Sanne Molenkamp recently started her PhD on ultrasonography in Dupuytren disease. There are a few studies that indicate that ultrasonography is a valuable tool in providing information about the pathoanatomy of Dupuytren disease preoperatively. This way, complications can be prevented and it might be possible to obtain a better surgical result. Furthermore, it has been suggested that disease activity can be visualized using ultrasonography. If this is correct, it might be possible to predict disease progression using ultrasonography.

Theses from PhD graduates of our department on Dupuytren disease, can be downloaded from the links below.

PhD thesis of Guido Dolmans

PhD thesis of Annet vanRijssen

PhD thesis of RosanneLanting

PhD thesis of Dieuwke Broekstra

Ulnar nerve entrapment

Ulnar nerve entrapment, also known as cubital tunnel syndrome, is an entrapment neuropathy of the ulnar nerve at the elbow. Ulnar nerve entrapment is, after the carpal tunnel syndrome, the most common neuropathy of the peripheral nervous system. This often leads to paraesthesia, pain, muscle atrophy, and functional restrictions. These complaints can be eased by surgical release of the ulnar nerve. In some cases the complaints reduce after a period of rest.

Plastic surgeon Mike Rüttermann investigates the recovery of the ulnar nerve after endoscopic surgical release.
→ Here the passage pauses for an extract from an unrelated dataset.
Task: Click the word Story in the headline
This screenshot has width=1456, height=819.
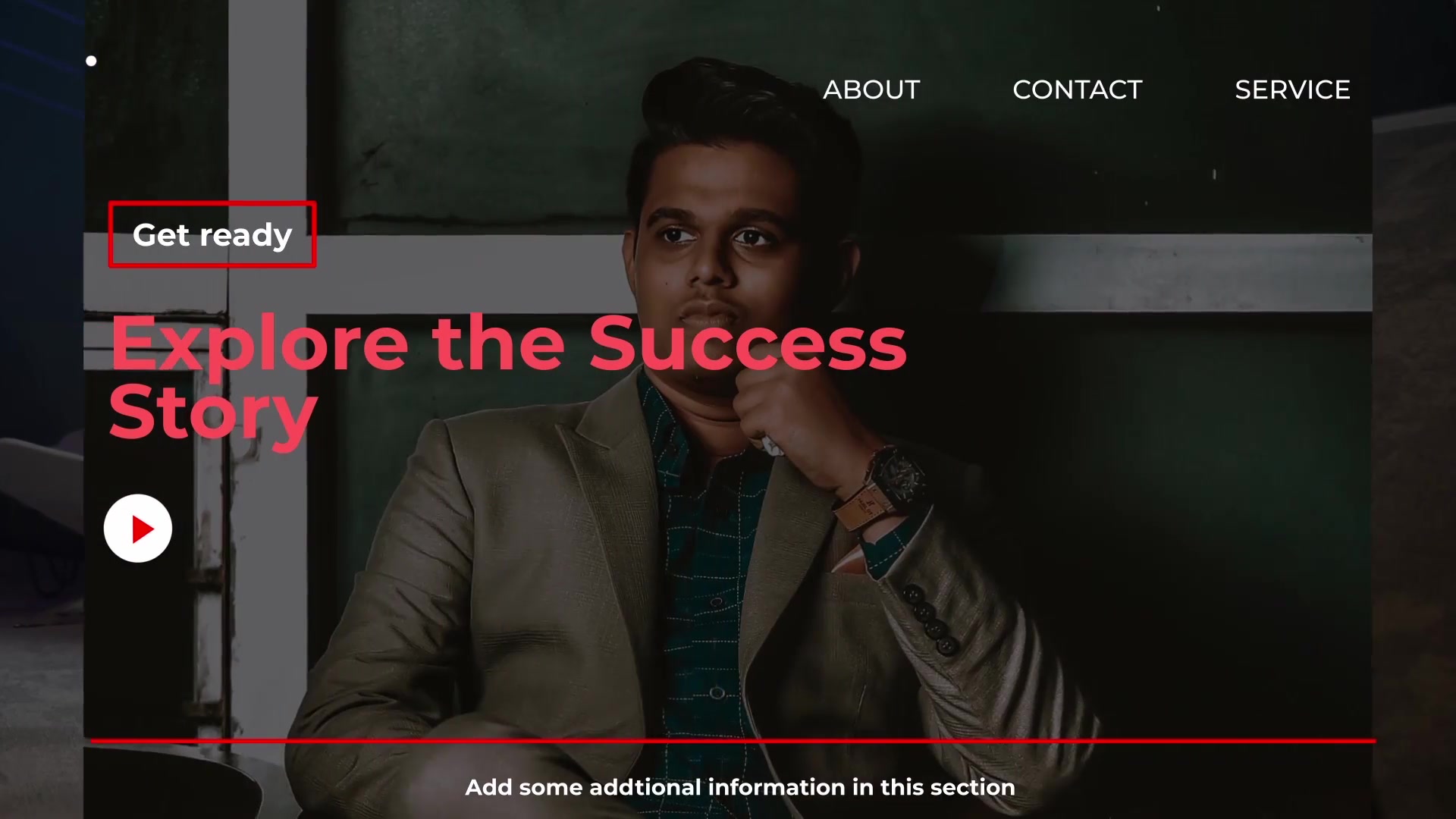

In this study, patients are followed for 1 year after the surgical treatment, to determine how the ulnar nerve recovers. The nerve is visualized with a 22 MHz ultrasound probe, and the ultrasonography findings are compared to electrophysiological findings. It is the first time that an ultrasound probe with such a high resolution has been used in this field. This is why Mike Rüttermann also determines the added value of this 22MHz probe with a 15 MHz probe, which is commonly used.